Production of quail (Coturnix japonica) germline chimeras by transfer of Ficoll-enriched spermatogonial stem cells
Introduction
Quail (Coturnix japonica) has been considered as an appropriate model for developmental studies because it is easy to manipulate quail eggs during all developmental stages of embryos [1]. In addition, their small body size, low maintenance cost and short generation period make quail a suitable experimental model organism for transgenic research [[2], [3], [4], [5]]. Particularly, the unique route of germ cell migration through the bloodstream enables exogenous germ cell transplantation in birds [6]. However, unlike mammals, it is difficult to produce transgenic animals by embryo transfer or nuclear transfer methods in avian species because of their oviparous characteristics. Therefore, the use of germline competent stem cells, such as primordial germ cells (PGCs) or spermatogonial stem cells (SSCs), for germline chimera production is regarded as an alternative way to produce transgenic birds [7,8].
To date, several studies have examined germline chimeric quails generated through PGC transfer into recipient embryos [[9], [10], [11]]. The percentage of germline transmission to donor-derived gametes was 1.8–63.0% from noncultured blood PGC (bPGC) [11], 2.2–4.7% from noncultured gonadal PGC (gPGC) [9] and 2.4–2.5% from liquid nitrogen preserved gPGC [12]. In 2008, transgenic quail was produced by transferring gPGC, but the transgenic quail production efficiency was still low (1.9%) [5]. Moreover, the establishment of an in vitro cultivation system of quail gPGC and production of germline chimeric quail by transferring cells was attempted. However, in vitro cultivation of quail gPGC has remained limited because of its survival duration, proliferation rate and germline transmission efficiency [10,13]. Therefore, the development of another way to produce germline chimeric quails is needed for practical transgenic research.
SSCs are germline stem cells from testis and, are also an important source for transgenic research [14]. SSCs have unique characteristics, including self-renewal properties and differentiation ability into mature spermatozoa. Based on these properties, they have been regarded as a useful cell source for transgenic animal production and regenerative therapies for humans [15]. Transplantation of SSCs was first suggested in 1994 and actively studied in mouse and human [16]. In other mammalian species such as sheep and goat, donor-derived progeny were successfully produced by SSC transplantation [17]. However, because of the low proportion of SSCs in adult testis (0.02–0.03% of whole testicular cells in mice), enrichment and purification of SSCs from testicular cells are required for practical applications [18].

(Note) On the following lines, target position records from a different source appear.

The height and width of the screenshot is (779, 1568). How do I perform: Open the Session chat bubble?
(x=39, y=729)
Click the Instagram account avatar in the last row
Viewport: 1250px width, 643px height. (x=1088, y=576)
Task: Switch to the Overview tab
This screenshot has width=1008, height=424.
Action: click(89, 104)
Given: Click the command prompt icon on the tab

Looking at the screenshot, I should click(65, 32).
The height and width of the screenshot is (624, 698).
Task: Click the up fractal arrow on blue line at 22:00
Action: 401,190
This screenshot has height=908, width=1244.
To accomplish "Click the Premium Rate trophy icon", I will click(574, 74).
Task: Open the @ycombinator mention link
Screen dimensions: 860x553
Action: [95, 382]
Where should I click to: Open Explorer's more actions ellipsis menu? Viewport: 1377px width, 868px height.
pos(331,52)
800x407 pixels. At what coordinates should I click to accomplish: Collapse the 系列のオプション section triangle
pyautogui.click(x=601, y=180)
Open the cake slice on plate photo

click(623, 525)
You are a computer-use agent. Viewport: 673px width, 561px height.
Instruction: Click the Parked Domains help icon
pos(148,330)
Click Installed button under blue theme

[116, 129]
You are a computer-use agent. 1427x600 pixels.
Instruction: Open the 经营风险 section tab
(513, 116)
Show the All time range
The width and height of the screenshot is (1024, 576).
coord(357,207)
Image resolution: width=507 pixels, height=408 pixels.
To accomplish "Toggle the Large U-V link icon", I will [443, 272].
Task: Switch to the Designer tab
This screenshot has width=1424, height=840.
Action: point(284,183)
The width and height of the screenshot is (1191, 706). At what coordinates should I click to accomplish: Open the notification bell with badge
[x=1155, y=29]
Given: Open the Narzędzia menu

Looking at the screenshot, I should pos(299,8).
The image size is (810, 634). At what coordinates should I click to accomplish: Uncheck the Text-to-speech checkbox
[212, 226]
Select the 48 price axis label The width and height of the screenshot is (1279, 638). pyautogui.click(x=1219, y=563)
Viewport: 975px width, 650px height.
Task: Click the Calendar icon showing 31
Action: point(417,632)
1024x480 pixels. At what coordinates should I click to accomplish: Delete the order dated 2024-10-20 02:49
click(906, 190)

Several methods have been reported for enriching and purifying SSCs from testicular cells, including differential plating [19], density gradient centrifugation [20,21], and antibody-mediated purification methods such as fluorescence-activated cell sorting (FACS) [22] and magnetic cell sorting (MACS) [23]. Though the differential plating of quail SSCs and the production of germline chimeric quails have been reported in previous studies [24,25], enrichment of quail SSCs is still a challenge. Antibody-mediated SSC purification using surface markers such as ITGA6, ITGB1 and GFRA1 was successfully established in mammalian species, but specific antibodies for SSCs in quail and other birds have not yet been developed. In contrast, density gradient centrifugation has been widely used as an SSC enrichment method because of its relatively low density compared with other mature germ and somatic cells [26]. Therefore, we purposed to apply density gradient centrifugation methods for SSC enrichment and enhancement of germline transmission efficiency in quail, and it could be an alternative way for the efficient production of germline chimeras and transgenic quails.
Section snippets
Animal management
Japanese quails (Coturnix japonica) were used for experiments. The Institute of Laboratory Animal Resources, Seoul National University (SNU-190401-1-1) approved animal care and experiments regarding to quails. Quails were managed as according to the standard management program at the University Animal Farm, Seoul National University (Pyeongchang, Korea). All procedures containing animal management, reproduction and surgical transplantations were governed by standard operating protocols.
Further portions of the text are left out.